Zo Andriambololona, la judokate malgache dans la catégorie des -78 kg, continue d’écrire son histoire sur les tatamis internationaux. Après avoir fait ses grands débuts au Grand Chelem de Paris au début de ce mois en cours, où elle a pu goûter pour la première fois à l’intensité d’un tournoi du circuit mondial, elle a enchaîné sans perdre de temps et pose ses valises à l’International Training Camp de Paris. Ce stage post-tournoi réunit chaque année l’élite et les espoirs du judo mondial.
Pour Zo, ce camp représente bien plus qu’un simple entraînement supplémentaire. C’est une immersion totale, un laboratoire où l’on affine les moindres détails et l’on teste ses limites face à des styles venus des quatre coins du globe.
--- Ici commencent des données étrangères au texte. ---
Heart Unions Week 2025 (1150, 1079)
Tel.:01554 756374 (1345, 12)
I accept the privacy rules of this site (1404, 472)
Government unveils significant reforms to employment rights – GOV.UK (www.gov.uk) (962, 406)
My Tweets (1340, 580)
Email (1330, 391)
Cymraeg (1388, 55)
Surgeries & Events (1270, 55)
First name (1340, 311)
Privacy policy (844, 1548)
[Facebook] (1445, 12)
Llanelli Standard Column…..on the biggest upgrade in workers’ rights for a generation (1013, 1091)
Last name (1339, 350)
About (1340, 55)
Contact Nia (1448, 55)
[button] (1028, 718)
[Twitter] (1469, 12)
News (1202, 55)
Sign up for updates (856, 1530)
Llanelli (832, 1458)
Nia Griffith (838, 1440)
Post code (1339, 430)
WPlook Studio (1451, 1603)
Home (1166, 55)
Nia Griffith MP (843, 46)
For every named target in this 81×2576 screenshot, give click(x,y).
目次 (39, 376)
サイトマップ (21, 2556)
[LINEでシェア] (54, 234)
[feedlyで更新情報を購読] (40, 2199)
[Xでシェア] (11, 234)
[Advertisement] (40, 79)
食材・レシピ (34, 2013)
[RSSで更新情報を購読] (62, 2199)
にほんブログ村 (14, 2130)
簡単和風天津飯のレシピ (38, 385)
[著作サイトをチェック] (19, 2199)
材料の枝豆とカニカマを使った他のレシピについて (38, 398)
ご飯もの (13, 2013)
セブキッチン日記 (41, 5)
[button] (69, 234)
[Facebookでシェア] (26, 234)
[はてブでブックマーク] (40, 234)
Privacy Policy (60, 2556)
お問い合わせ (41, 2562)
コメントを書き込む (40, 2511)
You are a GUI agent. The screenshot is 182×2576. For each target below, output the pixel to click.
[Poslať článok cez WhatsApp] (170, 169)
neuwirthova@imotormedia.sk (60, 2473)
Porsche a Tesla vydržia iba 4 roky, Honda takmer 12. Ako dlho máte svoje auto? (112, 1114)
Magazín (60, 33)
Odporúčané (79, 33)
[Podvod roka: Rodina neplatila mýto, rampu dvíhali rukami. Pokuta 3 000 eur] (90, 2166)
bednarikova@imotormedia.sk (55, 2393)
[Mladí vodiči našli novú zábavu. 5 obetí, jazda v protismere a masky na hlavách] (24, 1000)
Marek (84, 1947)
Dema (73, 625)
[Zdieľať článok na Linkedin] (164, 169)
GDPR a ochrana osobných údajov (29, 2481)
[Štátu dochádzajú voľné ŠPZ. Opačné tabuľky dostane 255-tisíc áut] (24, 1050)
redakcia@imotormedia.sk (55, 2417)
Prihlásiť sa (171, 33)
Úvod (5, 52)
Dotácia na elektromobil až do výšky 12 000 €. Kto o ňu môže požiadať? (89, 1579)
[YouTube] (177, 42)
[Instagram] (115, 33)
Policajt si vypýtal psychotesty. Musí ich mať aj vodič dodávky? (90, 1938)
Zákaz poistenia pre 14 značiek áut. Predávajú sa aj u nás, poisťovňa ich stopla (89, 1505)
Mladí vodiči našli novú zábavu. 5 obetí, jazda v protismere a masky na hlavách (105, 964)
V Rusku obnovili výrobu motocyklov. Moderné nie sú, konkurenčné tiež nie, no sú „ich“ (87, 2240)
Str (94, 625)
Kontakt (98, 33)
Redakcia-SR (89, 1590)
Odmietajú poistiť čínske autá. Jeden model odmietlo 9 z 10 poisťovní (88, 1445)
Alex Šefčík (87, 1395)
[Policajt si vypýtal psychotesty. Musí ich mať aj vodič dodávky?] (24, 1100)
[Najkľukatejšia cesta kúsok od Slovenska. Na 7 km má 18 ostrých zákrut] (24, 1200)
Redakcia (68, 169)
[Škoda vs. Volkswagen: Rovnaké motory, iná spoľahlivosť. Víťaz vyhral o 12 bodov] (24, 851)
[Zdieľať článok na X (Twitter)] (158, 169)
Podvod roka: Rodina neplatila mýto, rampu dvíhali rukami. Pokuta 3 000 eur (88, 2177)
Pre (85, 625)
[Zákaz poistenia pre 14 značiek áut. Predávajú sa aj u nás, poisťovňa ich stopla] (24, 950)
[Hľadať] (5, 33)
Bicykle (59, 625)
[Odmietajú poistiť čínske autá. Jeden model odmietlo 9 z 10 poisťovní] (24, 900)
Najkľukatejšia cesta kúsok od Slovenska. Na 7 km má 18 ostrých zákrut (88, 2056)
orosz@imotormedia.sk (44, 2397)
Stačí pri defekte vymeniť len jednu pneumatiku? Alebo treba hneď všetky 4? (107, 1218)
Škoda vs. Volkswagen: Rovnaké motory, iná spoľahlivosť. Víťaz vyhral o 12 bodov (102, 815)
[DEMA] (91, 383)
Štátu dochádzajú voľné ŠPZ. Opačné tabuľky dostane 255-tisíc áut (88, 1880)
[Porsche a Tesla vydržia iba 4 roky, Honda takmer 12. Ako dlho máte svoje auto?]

«L’International Training Camp Judo, c’est une occasion inouïe d’améliorer ses techniques et découvrir de nouvelles méthodes», explique-t-elle.
«On y apprend à s’adapter aux différents styles de combat et à renforcer son corps et son mental. C’est aussi l’occasion de rencontrer des judokas du monde entier et d’échanger. Un vrai tremplin pour progresser rapidement et se préparer aux compétitions».
Sur les tapis de l’institut national du judo à Paris, Zo Andriambololona ne passe pas inaperçue. Habituée aux randoris musclés du judo malgache, où l’on cultive depuis toujours une certaine explosivité et une garde basse très agressive, elle se frotte aux meilleures techniciennes européennes et asiatiques.
Après avoir affronté des adversaires aguerries lors du Grand Chelem, où elle a montré qu’elle savait encaisser et repartir au combat, Zo aborde ce stage avec l’envie de combler rapidement ses lacunes. Le judo malgache, souvent discret sur la scène internationale, trouve en elle une ambassadrice déterminée.